Reputation: 9647
Let's say I have a python module that has a lot of functions that rely on each other, processing each others results. There's lots of cohesion.
That means I'll be passing back and forth a lot of arguments. Either that, or I'd be using global variables.
What are best practices to deal with such a situation if? Things that come to mind would be replacing those parameters with dictionaries. But I don't necessarily like how that changes the function signature to something less expressive. Or I can wrap everything into a class. But that feels like I'm cheating and using "pseudo"-global variables?
I'm asking specifically for how to deal with this in Python but I understand that many of those things would apply to other languages as well.
I don't have a specific code example right, it's just something that came to mind when I was thinking about this issue.

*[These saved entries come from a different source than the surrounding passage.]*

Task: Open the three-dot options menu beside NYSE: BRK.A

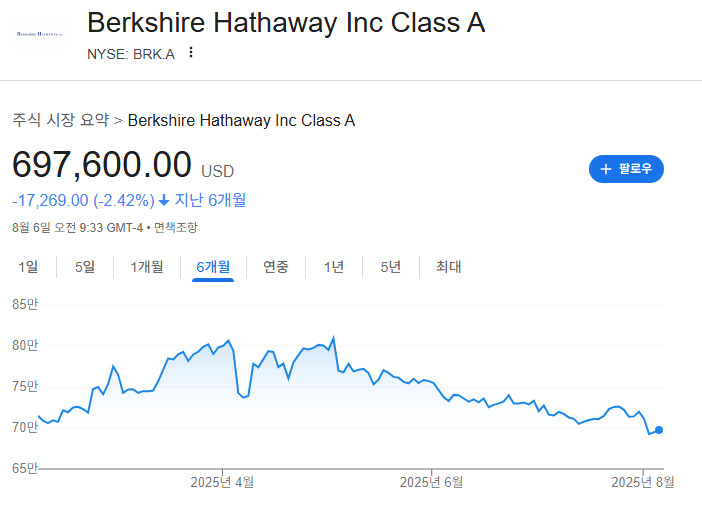Action: tap(191, 52)
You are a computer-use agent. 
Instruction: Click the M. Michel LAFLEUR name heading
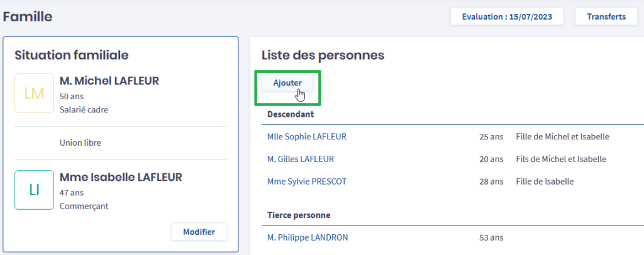(x=109, y=81)
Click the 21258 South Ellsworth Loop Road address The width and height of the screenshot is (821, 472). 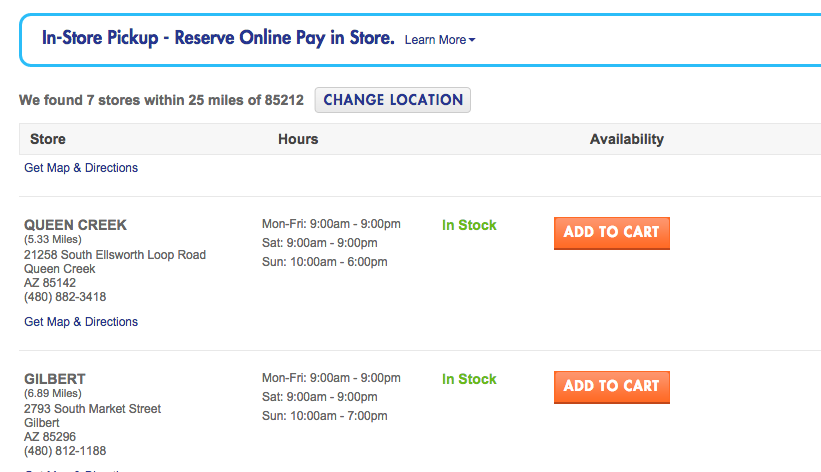click(x=115, y=255)
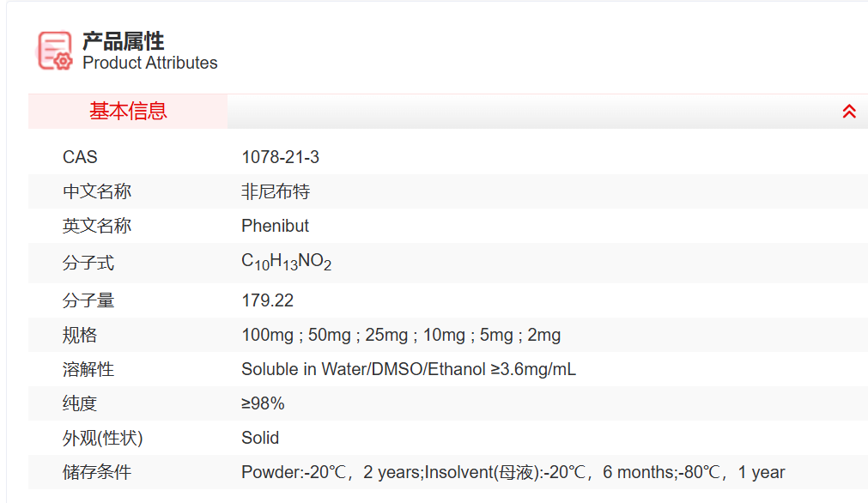
Task: Click the molecular formula C10H13NO2
Action: 286,263
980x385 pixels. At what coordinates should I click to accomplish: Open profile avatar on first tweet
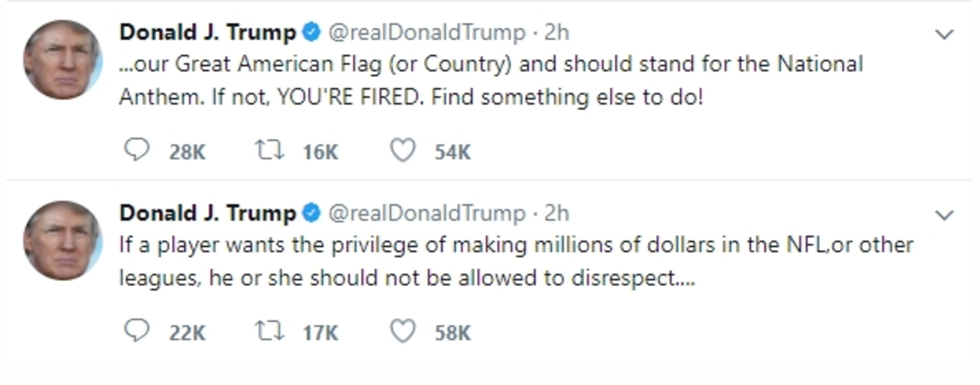(62, 60)
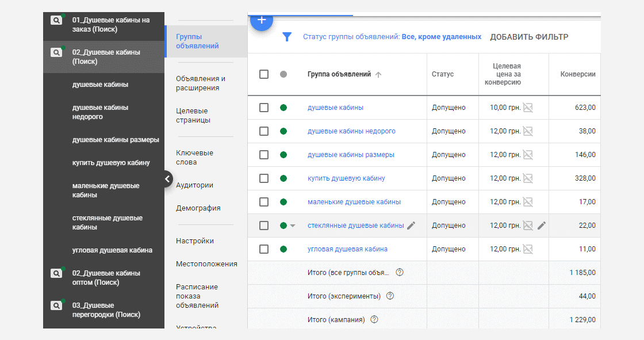The image size is (644, 340).
Task: Switch to Объявления и расширения section
Action: [x=201, y=83]
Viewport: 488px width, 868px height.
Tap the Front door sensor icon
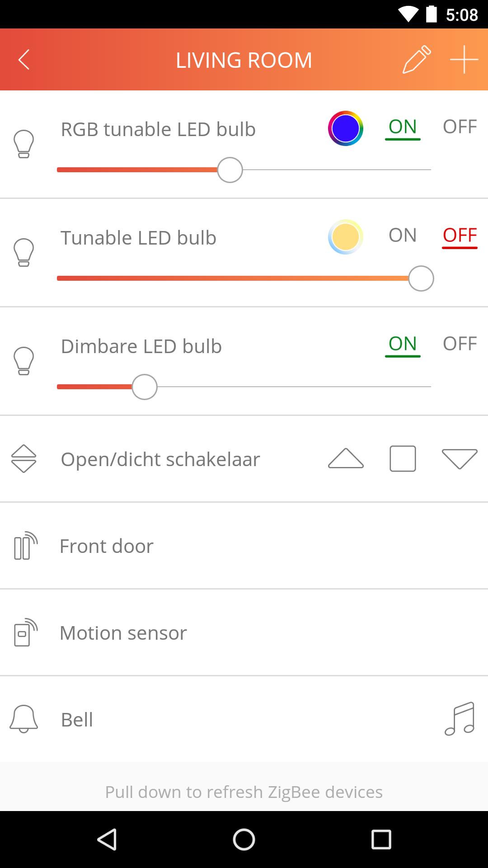coord(25,546)
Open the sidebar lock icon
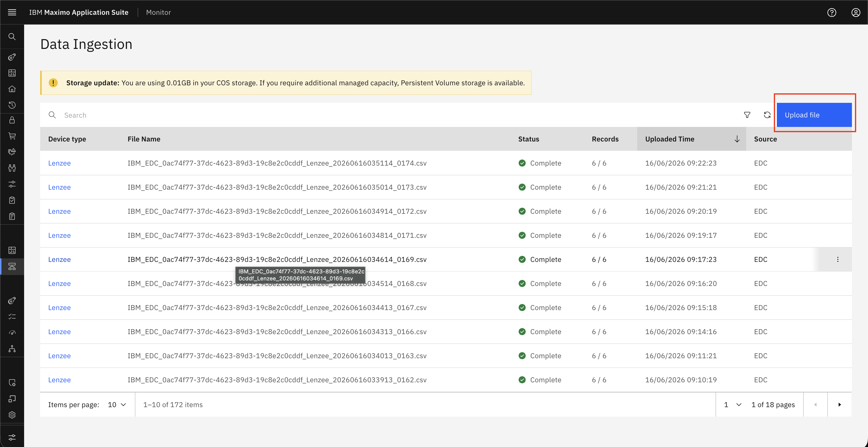 pos(12,120)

Examples could be: You have a function that calculates something. In the process, a lot of auxiliary stuff is calculated. Your processing routines need access to this auxiliary stuff, and you don't want to just re-compute it.
Upvotes: 8
Views: 2470
Reputation: 1247
As RobertB said, an object seems the clearest way. Could be as simple as:
class myInfo:
def __init__(self, x=0.0, y=0.0):
self.x = x
self.y = y
self.dist = self.messWithDist()
def messWithDist(self):
self.dist = math.sqrt(self.x*self.x + self.y*self.y)
blob = myInfo(3,4)
blob.messWithDist()
print(blob.dist)
blob.x = 5
blob.y = 7
blob.messWithDist()
print(blob.dist)
If some of the functions shouldn't really be part of such an object, you can just define them as (non-member, independent) functions, and pass the blob as one parameter. For example, by un-indenting the def of messWithDist, then calling as messWithDist(blob) instead of blob.messWithDist().
-s
Upvotes: 0
Reputation: 1929
This is a very generic question so it is hard to be specific. What you seem to be describing is a bunch of inter-related functions that share data. That pattern is usually implemented as an Object.
Instead of a bunch of functions, create a class with a lot of methods. For the common data, use attributes. Set the attributes, then call the methods. The methods can refer to the attributes without them being explicitly passed as parameters.